HABER YORUM / EROL TAŞKAN

Değerli kardeşimiz Salih Karslıoğlu’nun dedesi Ali Karslıoğlu vefat etti. Kamerunlu kardeşimiz Marcel ile birlikte cenazeye katılmak üzere İskilip’in Kayaağzı Köyü’ne gittik. Cenaze namazına ve defin işlemlerine katılıp, kardeşimize ve ailesine başsağlığı diledik.

Marcel orada herkesi biraz şaşırtan, biraz tebessüm ettirip daha sonra da helal olsun dedirten önemli bir harekete imza attı.

Bize göre mezar çıkışında, merhumun birinci dereceden yakınları saf tutar ve cemaat tek tek başsağlığı diler. Marcel aslında akrabadan olmadığı halde, Salih kardeşimizin yanında durup, sanki aileden biriymiş gibi taziyeleri Salih’le birlikte kabul etti.

Sıra bekleyen cemaatten pek çok kişi, Marcel’in kim olduğunu, orada neden durup taziye kabul ettiğini merak ederek, kendi arasında değişik yorumlar yaptı.

Hatta ben de sırada beklerken, yanımda konuşan birkaç ihtiyara, “O da Ali dedenin torunlarından, tarlada güneşin altında çok kalmış, ondan dolayı esmer duruyor” dedim.

Öyle espri yaptım yapmasına da, ben de merak ettim Marcel’in neden orada sıraya girdiğini. Kendimce cevapladım ve dedim ki, “Marcel bizim adetleri bilmediği için yanılıp sıraya geçmiş olabilir.”

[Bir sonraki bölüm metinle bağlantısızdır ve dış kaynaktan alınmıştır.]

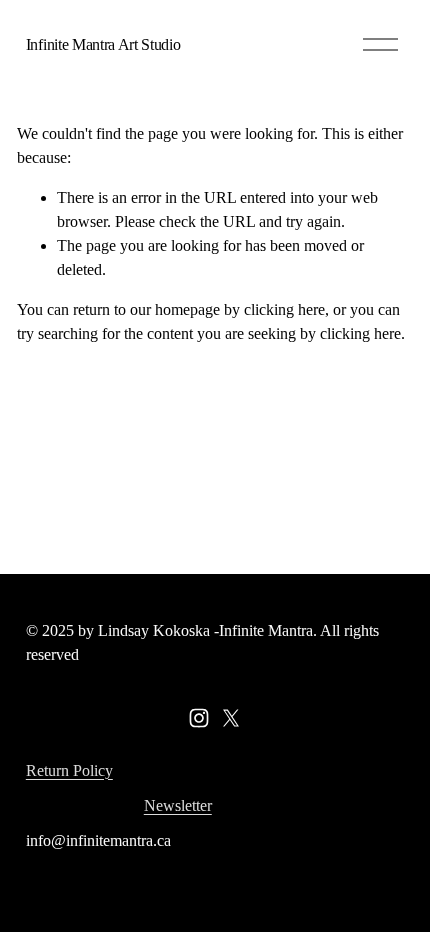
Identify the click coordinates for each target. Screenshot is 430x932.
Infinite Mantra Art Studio (103, 44)
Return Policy (69, 770)
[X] (231, 718)
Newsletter (178, 805)
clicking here (284, 309)
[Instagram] (199, 718)
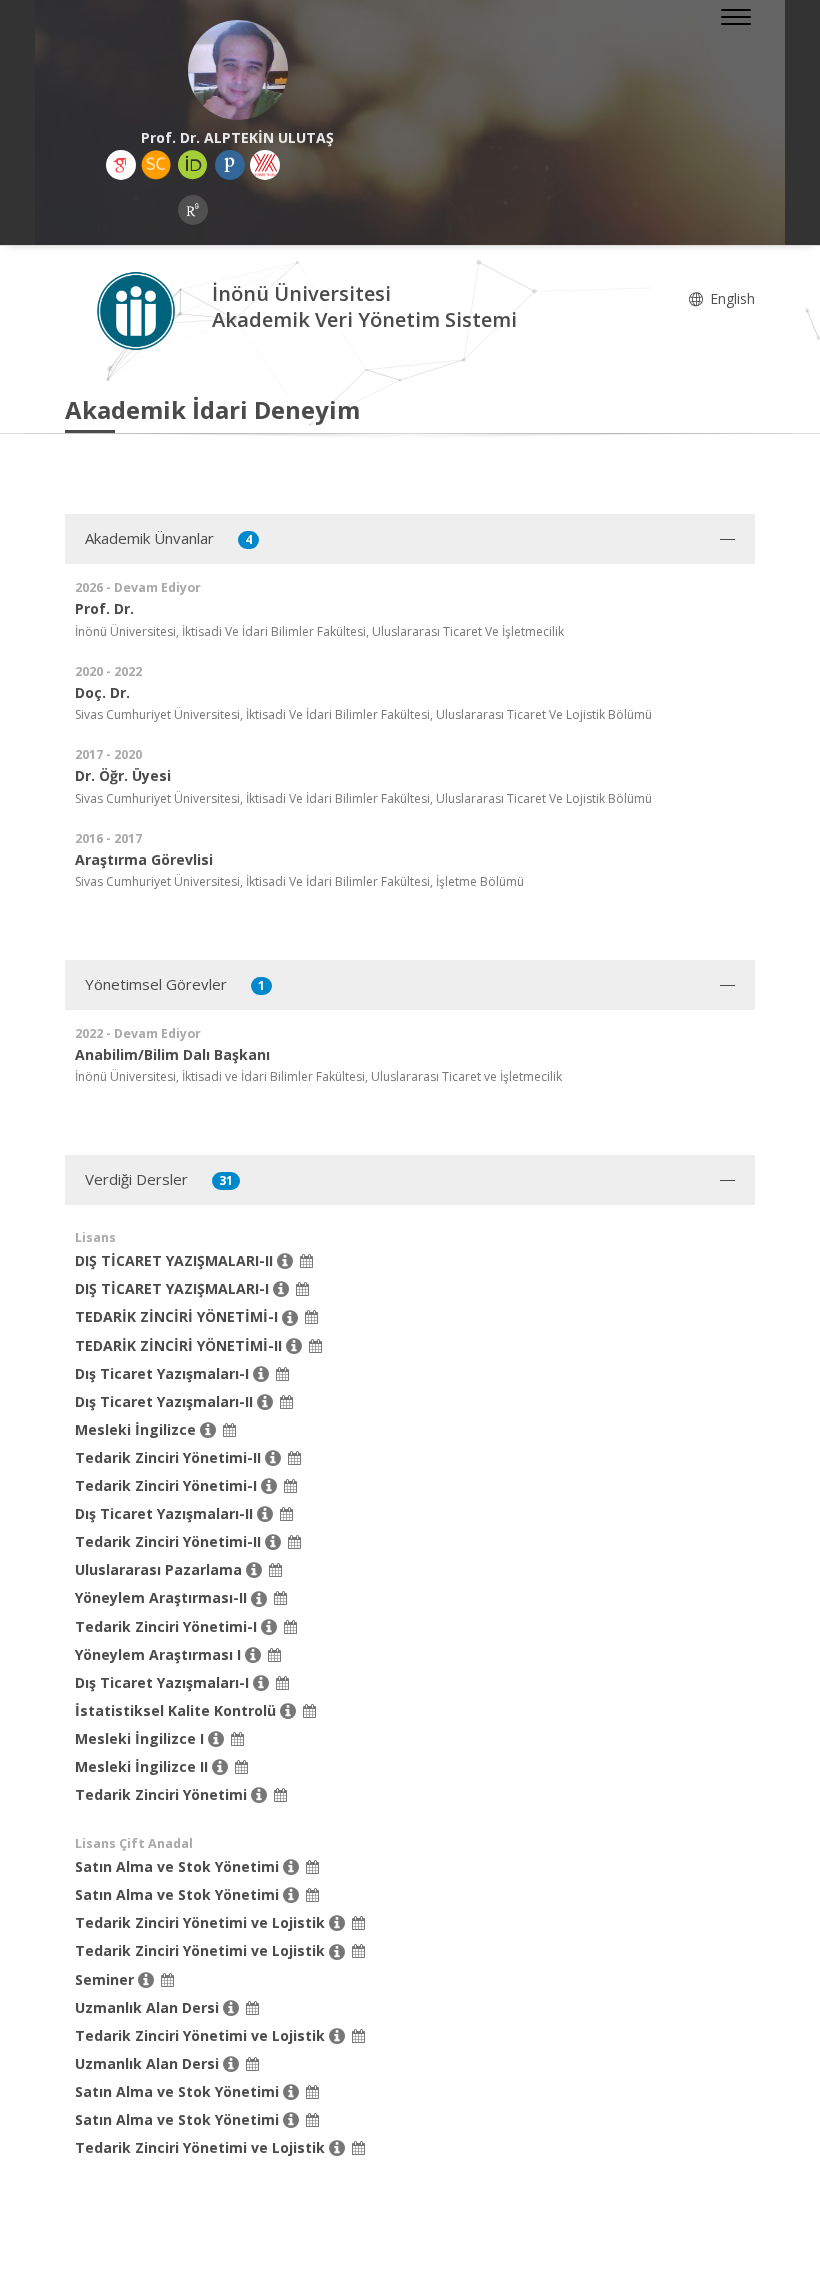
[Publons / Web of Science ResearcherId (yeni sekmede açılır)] (230, 165)
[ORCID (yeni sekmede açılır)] (193, 165)
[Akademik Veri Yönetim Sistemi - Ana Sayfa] (138, 309)
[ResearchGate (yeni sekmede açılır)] (193, 210)
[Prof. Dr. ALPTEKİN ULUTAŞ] (237, 70)
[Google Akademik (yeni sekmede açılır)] (121, 165)
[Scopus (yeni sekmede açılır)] (156, 165)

Taziye bitti, Marcel yanıma gelince neden orada olduğunu sordum. Aldığım cevap, Marcel’in kardeşlik ve arkadaşlık duygusunun kısa bir özetiydi ve şöyle dedi; “Salih ağabey, benim abim ve arkadaşım. O bana ailesinden bir kişi gibi davranıyor, onun için benim de orada durup, taziyeyi kabul etmem gerekiyordu, ben kardeşlik görevini yerine getirdim.”

Ve bu cevap karşısında, Marcel bir kez daha gözümde büyüdü (Gerçi 1,98’lik dev adam daha ne kadar büyüyecek o da ayrı bir konu).

Keşke hepimiz Marcel gibi, arkadaş kardeş deyince dil ucuyla değil, kalpten ve samimice diyebilsek. Ali dedenin cenazesinde ölümden almaya çalıştığımız ibretin yanı sıra, Marcel sayesinde bir de kardeşlik dersi aldık, hem de tüm Kayaaağzı Köyü sakinleriyle birlikte.